This artist's rendition of Metacomet, or King Philip as he was known to the English, is most likely inaccurate, yet it is one of the most enduring images of the Native American leader.
Courtesy of D.J. D'Amato PhD.

first peoples

King Philip's War

War between European colonists and the indigenous people of New England broke out in 1675. After two years of fighting and thousands killed in Massachusetts, the war ended with the death of Wampanoag leader Metacomet, called King Philip by the English. During King Philip's War, the town of Springfield was burned to the ground.

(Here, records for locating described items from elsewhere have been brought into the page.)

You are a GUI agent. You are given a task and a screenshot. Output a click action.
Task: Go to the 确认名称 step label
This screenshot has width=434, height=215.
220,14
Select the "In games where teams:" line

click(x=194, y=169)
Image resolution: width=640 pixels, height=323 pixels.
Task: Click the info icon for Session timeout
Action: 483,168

The arrival of European colonists in North America uprooted native communities and decimated the native population. Though some of the native groups of the Connecticut River Valley established commercial exchange with the Europeans, relations soured as more and more settlers arrived and encroached further on the farming and hunting grounds of the indigenous people.

For almost sixty years before the war, the Wampanoags of southern New England lived in relative peace with the European settlers. An epidemic in 1616 devastated the Wampanoags, who then turned to the Europeans for protection against the rival Narragansetts. The Wampanoags taught the colonists about local food crops and farming techniques. The European population grew, claiming more of the Indians' crop and village land, while the Wampanoag population declined. By the late 1670s, the Wampanoags were treated as a subject people, and Metacomet began to organize a fight for the group's survival.

In the spring of 1675, Metacomet and his fighters launched a series of attacks against European villages, farms, and travelers across Massachusetts. Incited by Metacomet's successes, the Hadley sachem Wequogan began planning an attack on Springfield. In early October 1675, Wequogan and his warriors gathered on a palisaded hilltop near what is now the Springfield-Longmeadow line. Forewarned of the attack, townspeople sought refuge in several fortified houses, including John Pynchon's brick house. Pynchon was away with the militia in Hadley, and word of the attack came too late for the troops to make it back to Springfield.

The townspeople awoke to smoldering ruins. Most of the buildings in town had been burned, and the saw mill and grist mill were destroyed. Sporadic Indian attacks continued, and Springfield residents passed the winter in a state of siege. Provisions laid up in barns on the west side of the river provided food, but the work of repairing buildings and grinding grain had to be done by hand.

Nearly 600 Europeans died defending the Massachusetts colony, and nearly 8,000 Indians were killed, enslaved, or made refugees. Two musket shots killed Metacomet in 1677, leading the native warriors to surrender. Isolated fighting between the First Peoples of the Connecticut River Valley and European settlers continued for almost 100 years.

Today, the hilltop from which the attack on Springfield was launched in 1675 is known as King Philip's Stockade. There one can find picnic pavilions, an expansive view of the Connecticut River below, and a statue purportedly depicting the Windsor Indian who tried to warn the residents of Springfield.